Picture a blue, canvas-lined laundry cart. The kind of thing you might have thrown used gym towels into back in high school.
A Goodwill worker gestures you toward the left side of the lot and rolls one of a matching pair of blue carts forward as you idle to a stop. A younger man follows him in what appears more of an over-staffed than a supervisory role.
You work quickly under their gaze to gather piles of books heaped in the car like shale crumbled on a hillside. You lay them in the cart ending with four moderate stacks.
Counting Cockatoos has left your home. With those colorful birds go a thick manual about the first year of a baby’s life, a skimpy 8-page illustrated board book of the song “Patty Cake” and an oversized volume about sharks. Should your son ever learn of this last donation, you might advise he read one of his many other shark books or magazines to soothe his grief.

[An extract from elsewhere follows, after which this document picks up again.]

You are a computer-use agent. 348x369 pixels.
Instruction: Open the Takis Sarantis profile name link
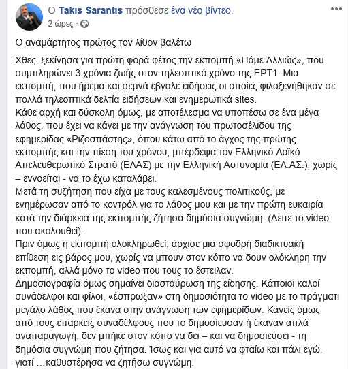[x=91, y=10]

To the cart you add one of those devices seen in pediatrician waiting rooms with the colorful wooden beads strung on bendy wire tracks. These will captivate some small kids for some small number of minutes. Now yours occupies a cubic foot of this cart instead of your garage.
You were surprised at how readily your son volunteered the red plastic semi-truck named Mack, part of his set of vehicles from the movie Cars. How will Lightning McQueen make it from one racetrack to the next without Mack? And where is shiny, red Lightning McQueen anyway?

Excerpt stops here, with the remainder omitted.